═══ The data

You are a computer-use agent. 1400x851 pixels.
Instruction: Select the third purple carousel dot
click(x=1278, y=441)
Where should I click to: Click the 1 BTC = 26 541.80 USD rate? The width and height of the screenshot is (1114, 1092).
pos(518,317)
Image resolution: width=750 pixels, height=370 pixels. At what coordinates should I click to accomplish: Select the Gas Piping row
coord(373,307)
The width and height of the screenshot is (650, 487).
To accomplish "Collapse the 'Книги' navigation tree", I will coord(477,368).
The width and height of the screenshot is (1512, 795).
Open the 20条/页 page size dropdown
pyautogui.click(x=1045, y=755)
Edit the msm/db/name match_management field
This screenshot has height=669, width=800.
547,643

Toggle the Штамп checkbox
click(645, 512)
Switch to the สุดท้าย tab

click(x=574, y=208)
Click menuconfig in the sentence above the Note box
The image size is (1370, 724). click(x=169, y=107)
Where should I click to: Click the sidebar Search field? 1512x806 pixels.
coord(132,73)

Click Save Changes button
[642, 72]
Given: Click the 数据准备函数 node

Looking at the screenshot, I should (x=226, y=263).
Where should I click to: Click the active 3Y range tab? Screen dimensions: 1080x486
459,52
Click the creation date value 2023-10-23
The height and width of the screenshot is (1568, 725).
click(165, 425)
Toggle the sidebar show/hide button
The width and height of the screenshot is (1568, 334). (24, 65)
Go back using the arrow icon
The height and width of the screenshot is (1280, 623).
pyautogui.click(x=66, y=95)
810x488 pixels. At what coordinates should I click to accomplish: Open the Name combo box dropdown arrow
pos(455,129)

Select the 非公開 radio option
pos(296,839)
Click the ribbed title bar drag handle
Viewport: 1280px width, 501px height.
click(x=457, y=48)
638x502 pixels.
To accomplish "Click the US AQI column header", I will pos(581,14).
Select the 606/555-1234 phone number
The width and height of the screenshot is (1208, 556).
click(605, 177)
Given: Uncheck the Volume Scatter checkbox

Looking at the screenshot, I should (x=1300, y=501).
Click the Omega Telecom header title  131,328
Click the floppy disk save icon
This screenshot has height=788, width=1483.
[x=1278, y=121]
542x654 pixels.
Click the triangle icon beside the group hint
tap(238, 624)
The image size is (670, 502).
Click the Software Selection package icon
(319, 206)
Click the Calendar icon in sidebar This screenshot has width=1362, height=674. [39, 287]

══════

The task: Retype the listing from its first line onward, stopping after the line that contains "The image size is (670, 502)." has been retyped in full.

Output of the exercise:
You are a computer-use agent. 1400x851 pixels.
Instruction: Select the third purple carousel dot
click(x=1278, y=441)
Where should I click to: Click the 1 BTC = 26 541.80 USD rate? The width and height of the screenshot is (1114, 1092).
pos(518,317)
Image resolution: width=750 pixels, height=370 pixels. At what coordinates should I click to accomplish: Select the Gas Piping row
coord(373,307)
The width and height of the screenshot is (650, 487).
To accomplish "Collapse the 'Книги' navigation tree", I will coord(477,368).
The width and height of the screenshot is (1512, 795).
Open the 20条/页 page size dropdown
pyautogui.click(x=1045, y=755)
Edit the msm/db/name match_management field
This screenshot has height=669, width=800.
547,643

Toggle the Штамп checkbox
click(645, 512)
Switch to the สุดท้าย tab

click(x=574, y=208)
Click menuconfig in the sentence above the Note box
The image size is (1370, 724). click(x=169, y=107)
Where should I click to: Click the sidebar Search field? 1512x806 pixels.
coord(132,73)

Click Save Changes button
[642, 72]
Given: Click the 数据准备函数 node

Looking at the screenshot, I should (x=226, y=263).
Where should I click to: Click the active 3Y range tab? Screen dimensions: 1080x486
459,52
Click the creation date value 2023-10-23
The height and width of the screenshot is (1568, 725).
click(165, 425)
Toggle the sidebar show/hide button
The width and height of the screenshot is (1568, 334). (24, 65)
Go back using the arrow icon
The height and width of the screenshot is (1280, 623).
pyautogui.click(x=66, y=95)
810x488 pixels. At what coordinates should I click to accomplish: Open the Name combo box dropdown arrow
pos(455,129)

Select the 非公開 radio option
pos(296,839)
Click the ribbed title bar drag handle
Viewport: 1280px width, 501px height.
click(x=457, y=48)
638x502 pixels.
To accomplish "Click the US AQI column header", I will pos(581,14).
Select the 606/555-1234 phone number
The width and height of the screenshot is (1208, 556).
click(605, 177)
Given: Uncheck the Volume Scatter checkbox

Looking at the screenshot, I should (x=1300, y=501).
Click the Omega Telecom header title  131,328
Click the floppy disk save icon
This screenshot has height=788, width=1483.
[x=1278, y=121]
542x654 pixels.
Click the triangle icon beside the group hint
tap(238, 624)
The image size is (670, 502).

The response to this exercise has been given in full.